### Heroes Of Pymoli Data Analysis
* Of the 1163 active players, the vast majority are male (84%). There also exists, a smaller, but notable proportion of female players (14%).

* Our peak age demographic falls between 20-24 (44.8%) with secondary groups falling between 15-19 (18.60%) and 25-29 (13.4%).  
-----

### Note
* Instructions have been included for each segment. You do not have to follow them exactly, but they are included to help you think through the steps.

As final considerations:

* You must use the Pandas Library and the Jupyter Notebook.
* You must submit a link to your Jupyter Notebook with the viewable Data Frames.
* You must include a written description of three observable trends based on the data.
* See [Example Solution](HeroesOfPymoli/HeroesOfPymoli_starter.ipynb) for a reference on expected format.

In [1]:
# Dependencies and Setup
import pandas as pd
import numpy as np

# File to Load (Remember to Change These)
data_file = "Resources/purchase_data.csv"

# Read Purchasing File and store into Pandas data frame
purchase_data = pd.read_csv(data_file)

In [2]:
#Show first five rows of data

purchase_data.head()

Unnamed: 0,Purchase ID,SN,Age,Gender,Item ID,Item Name,Price
0,0,Lisim78,20,Male,108,"Extraction, Quickblade Of Trembling Hands",3.53
1,1,Lisovynya38,40,Male,143,Frenzied Scimitar,1.56
2,2,Ithergue48,24,Male,92,Final Critic,4.88
3,3,Chamassasya86,24,Male,100,Blindscythe,3.27
4,4,Iskosia90,23,Male,131,Fury,1.44


## Player Count

* Display the total number of players


In [3]:
#Count each of the total_players in SN column; .value_counts() counts unique values
total_players = len(purchase_data["SN"].value_counts())
total_players

#Convert the total_players count to DataFrame where dictionary key: Player Count and value: total_players
total_players_df = pd.DataFrame({"Player Count":[total_players]})
total_players_df

Unnamed: 0,Player Count
0,576


### Purchasing Analysis (Total)

* Number of Unique Items
* Average Purchase Price
* Total Number of Purchases
* Total Revenue

* Run basic calculations to obtain number of unique items, average price, etc.
* Create a summary data frame to hold the results
* Optional: give the displayed data cleaner formatting
* Display the summary data frame


In [4]:

#Calculate number of unique items ("Item ID")
number_unique_items = len(purchase_data["Item ID"].value_counts())

# #Caluculate average price ("Price")
average_price = round(purchase_data["Price"].mean(),2)

# #Calculate number of purchases ("Purchase ID")
number_purchases = len(purchase_data["Purchase ID"].value_counts())
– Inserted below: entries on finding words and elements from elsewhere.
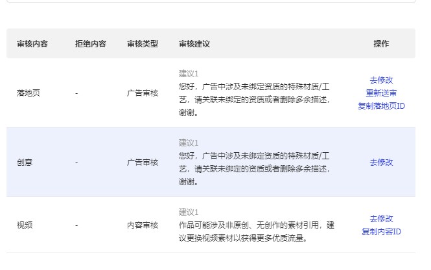This screenshot has height=270, width=431.
Task: Click 去修改 link in 视频 row
Action: pos(381,219)
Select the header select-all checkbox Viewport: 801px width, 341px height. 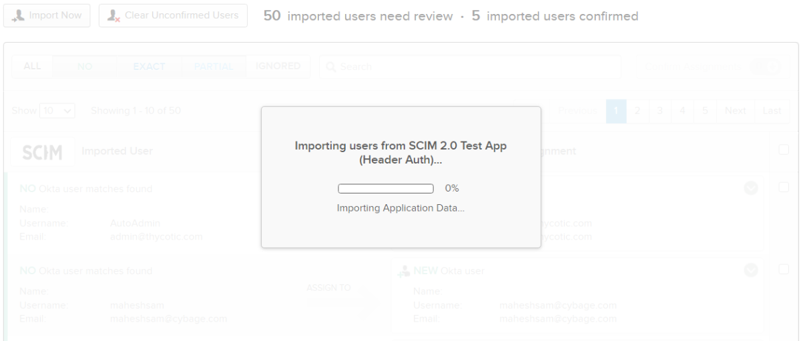pos(784,151)

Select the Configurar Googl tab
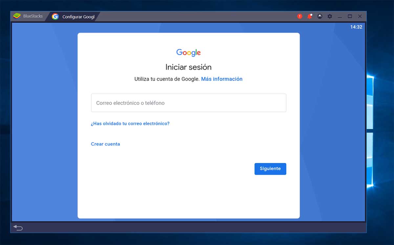tap(78, 17)
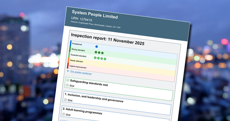Expand the Our grades explained triangle
230x121 pixels.
point(68,71)
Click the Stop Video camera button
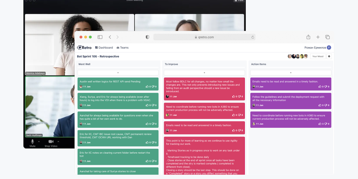This screenshot has height=179, width=358. 51,142
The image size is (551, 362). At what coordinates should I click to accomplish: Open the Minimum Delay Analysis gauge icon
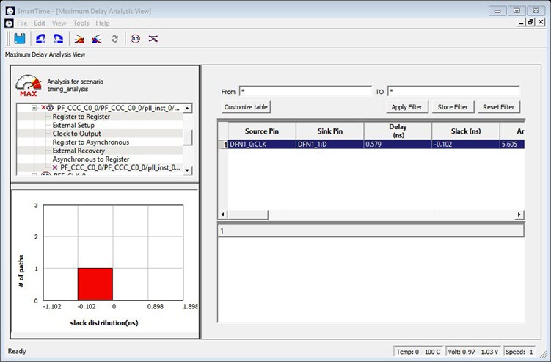click(96, 39)

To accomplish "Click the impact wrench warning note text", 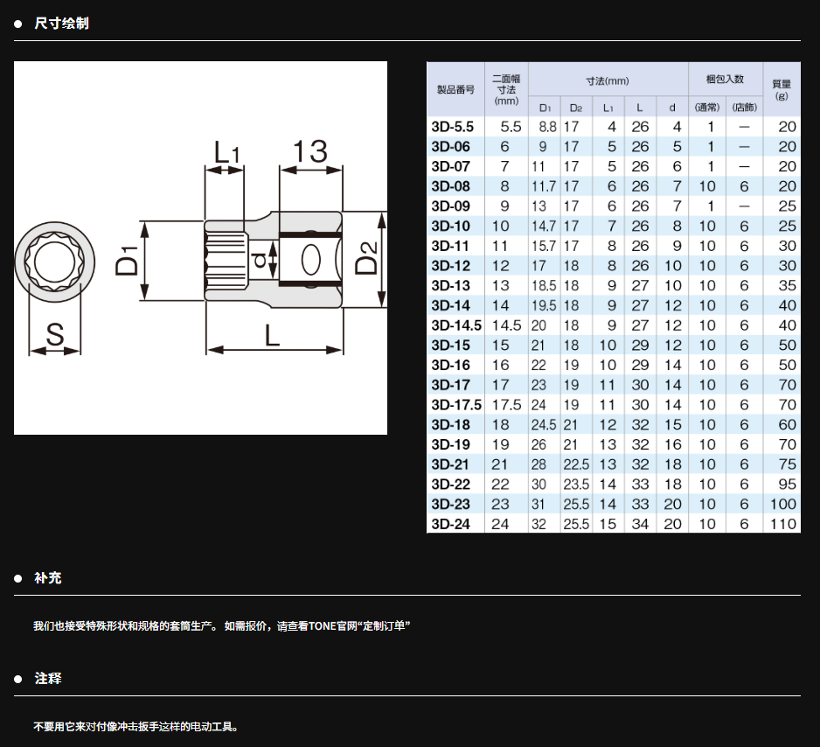I will [x=136, y=727].
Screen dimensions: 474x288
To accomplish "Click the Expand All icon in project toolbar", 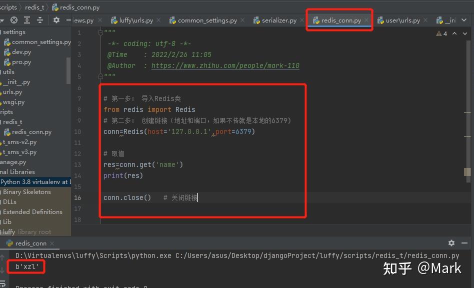I will click(26, 19).
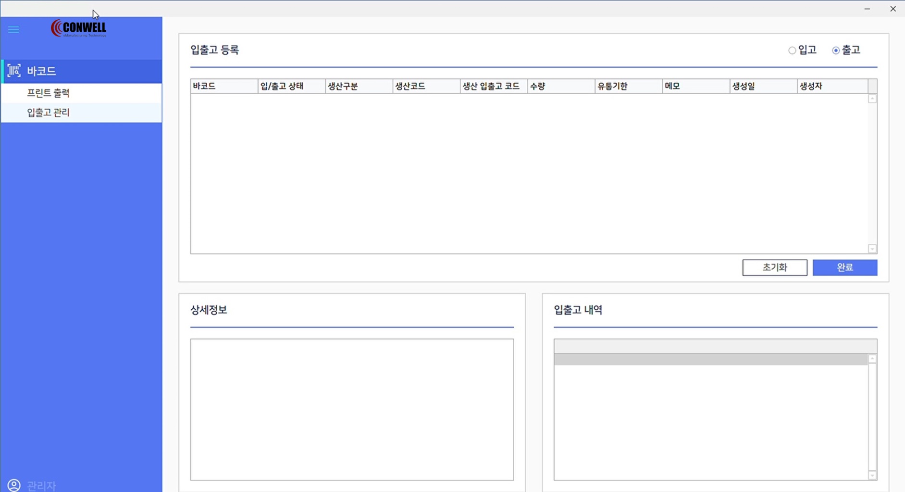Open the 프린트 출력 menu item
Image resolution: width=905 pixels, height=492 pixels.
click(x=49, y=93)
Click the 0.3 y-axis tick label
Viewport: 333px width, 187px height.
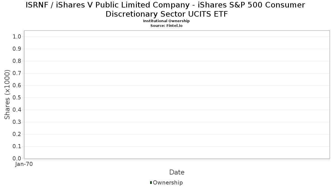tap(17, 122)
#Calculate number of total revenue = sum of ("Price")
total_revenue = purchase_data["Price"].sum()


# #create a summary data frame to hold the results
analysis_summary = pd.DataFrame({"Number of Unique Items":[number_unique_items], "Average Price":[average_price], "Number of Purchases":[number_purchases],"Total Revenue":[total_revenue]})

#Format columns using .map("${:,.2f}".format)
analysis_summary["Average Price"] = analysis_summary["Average Price"].map("${:,.2f}".format)
analysis_summary["Total Revenue"] = analysis_summary["Total Revenue"].map("${:,.2f}".format)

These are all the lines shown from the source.